**Instructions to follow**
Using the data below, restate exactly every line from the one with "The height and" up to and including the one with "This screenshot has width=1270, height=952.". No picture belongs in it.

== Segment start ==

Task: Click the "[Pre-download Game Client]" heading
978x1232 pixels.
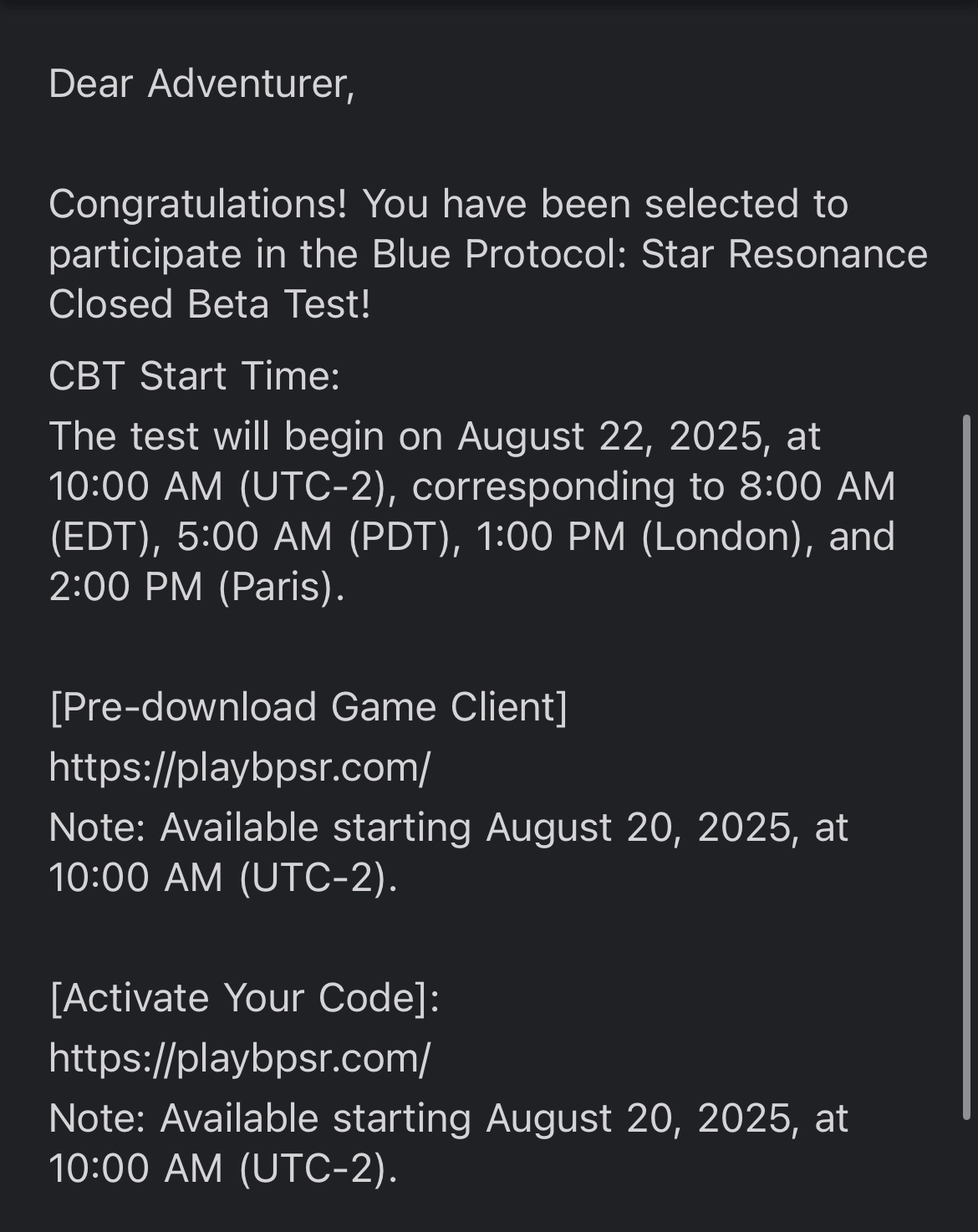Action: (x=308, y=707)
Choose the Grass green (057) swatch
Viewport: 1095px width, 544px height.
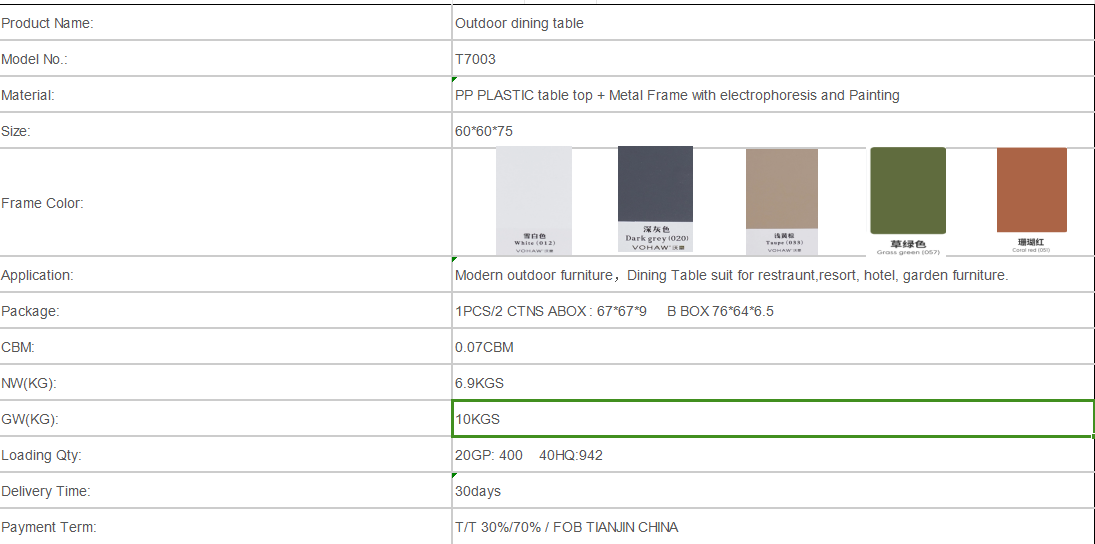(908, 199)
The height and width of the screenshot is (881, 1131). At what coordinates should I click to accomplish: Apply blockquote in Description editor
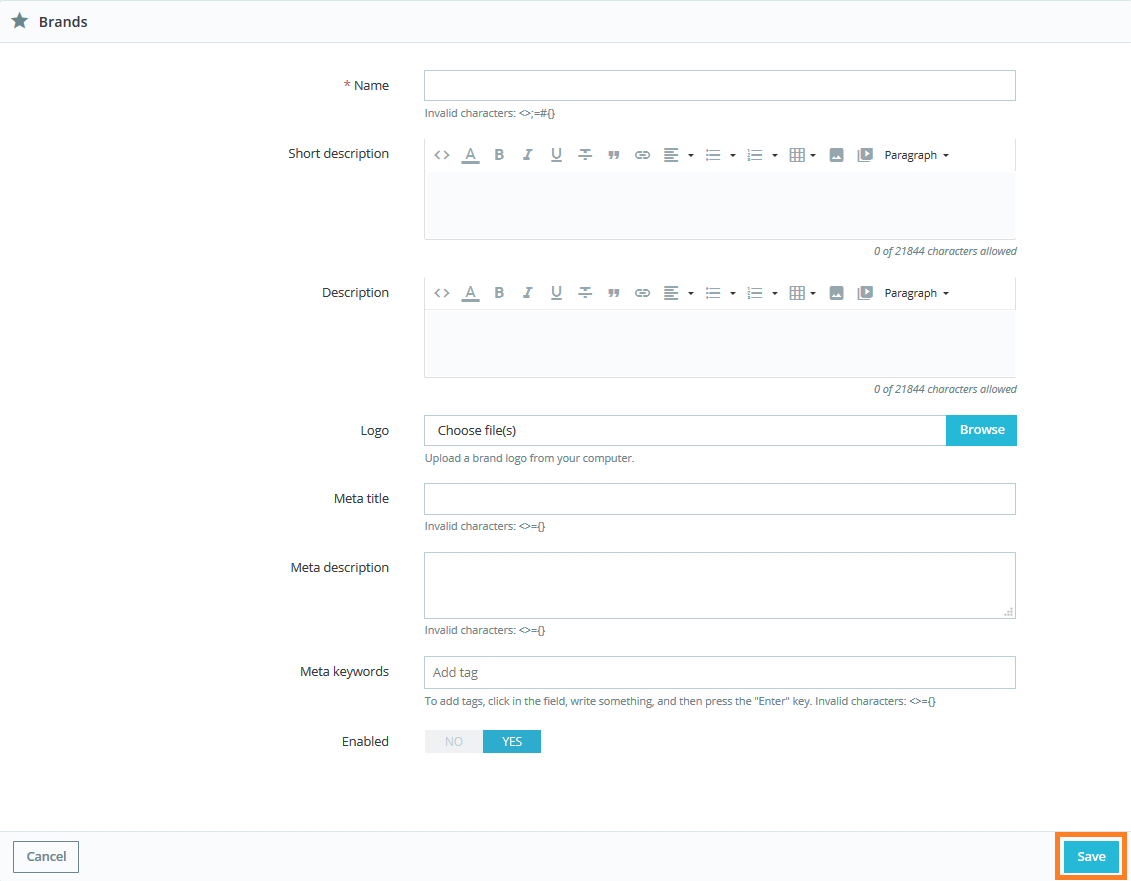click(x=614, y=293)
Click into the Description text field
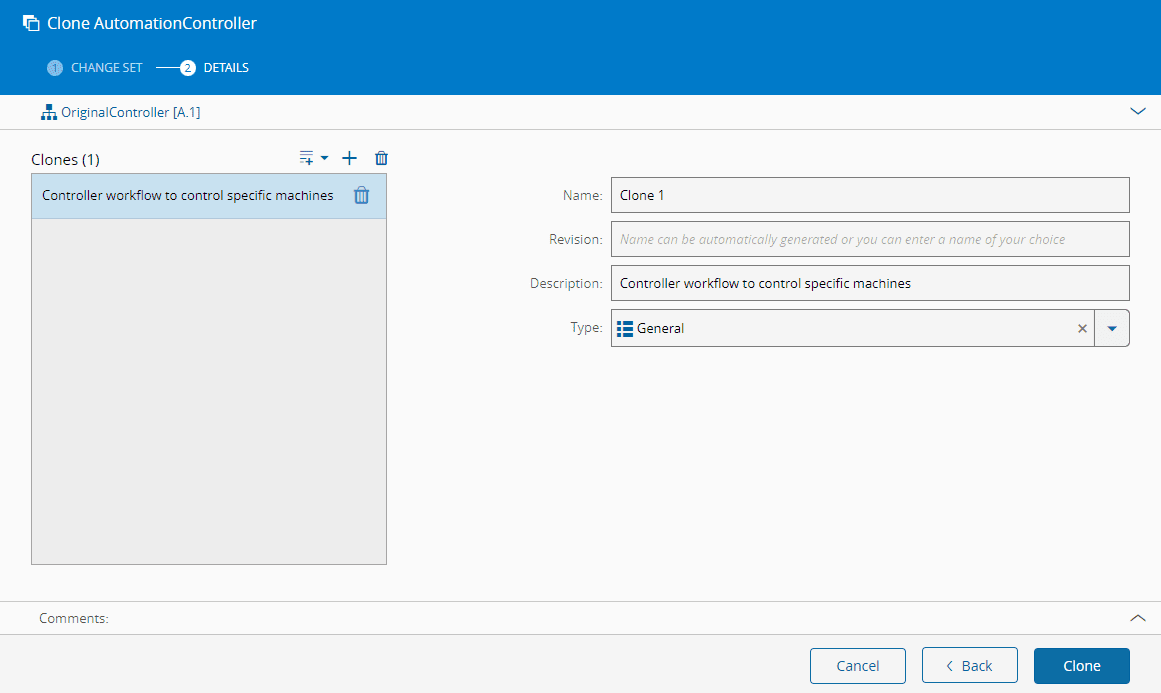The image size is (1161, 693). point(869,283)
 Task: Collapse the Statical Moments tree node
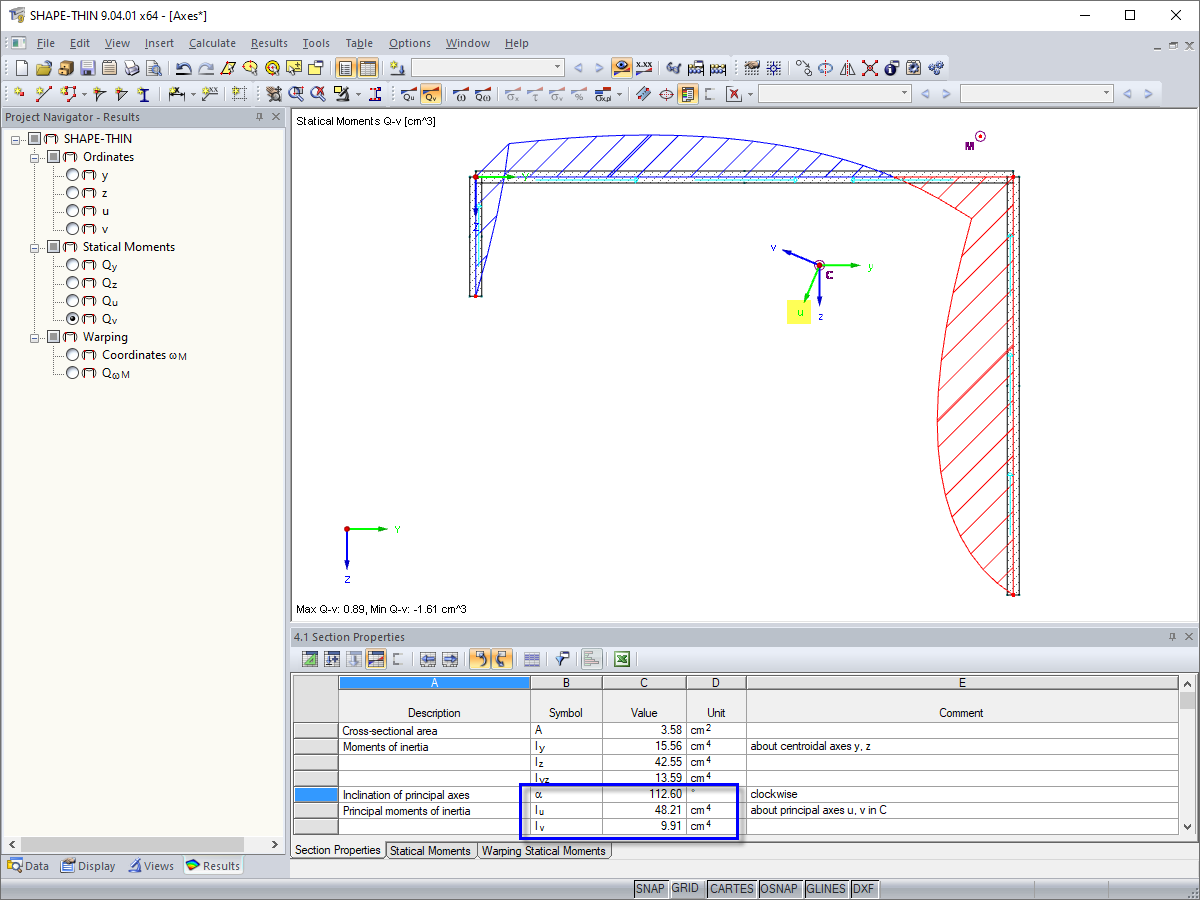point(35,247)
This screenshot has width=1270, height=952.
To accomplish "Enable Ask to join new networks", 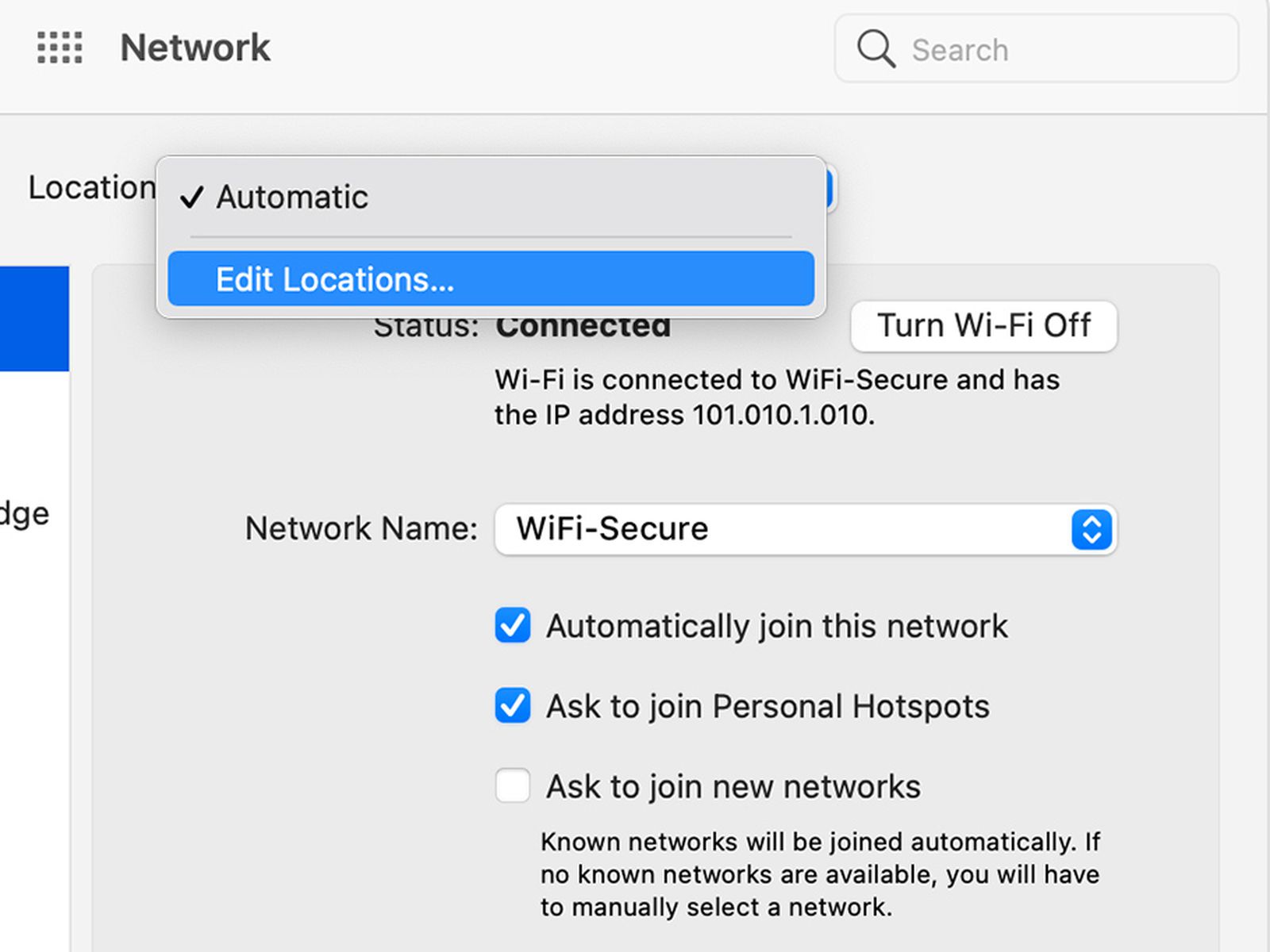I will [513, 786].
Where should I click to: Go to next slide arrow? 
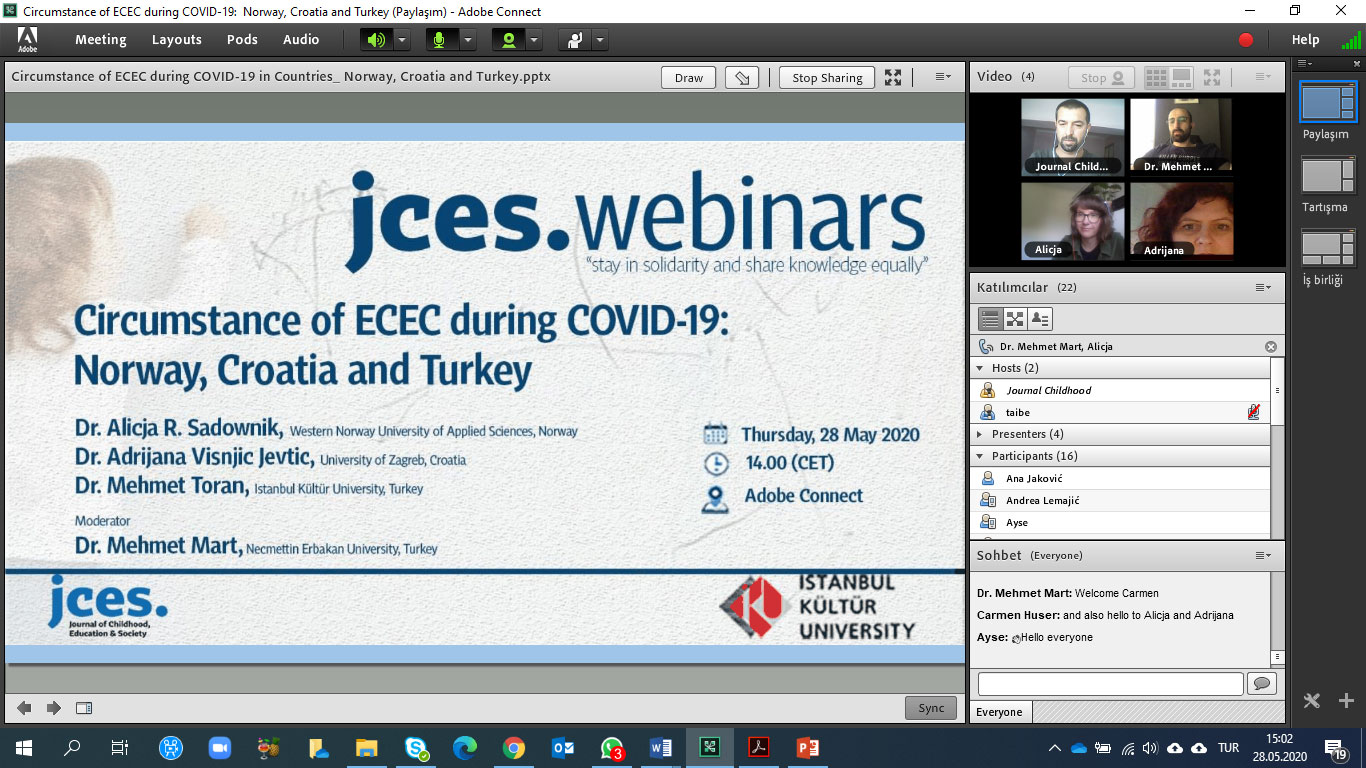click(54, 708)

== Segment end ==

**Written reply**
The height and width of the screenshot is (881, 1131). At what coordinates should I click to accomplish: Apply blockquote in Description editor
click(x=614, y=293)
Click into the Description text field
The image size is (1161, 693). point(869,283)
 Task: Collapse the Statical Moments tree node
point(35,247)
This screenshot has width=1270, height=952.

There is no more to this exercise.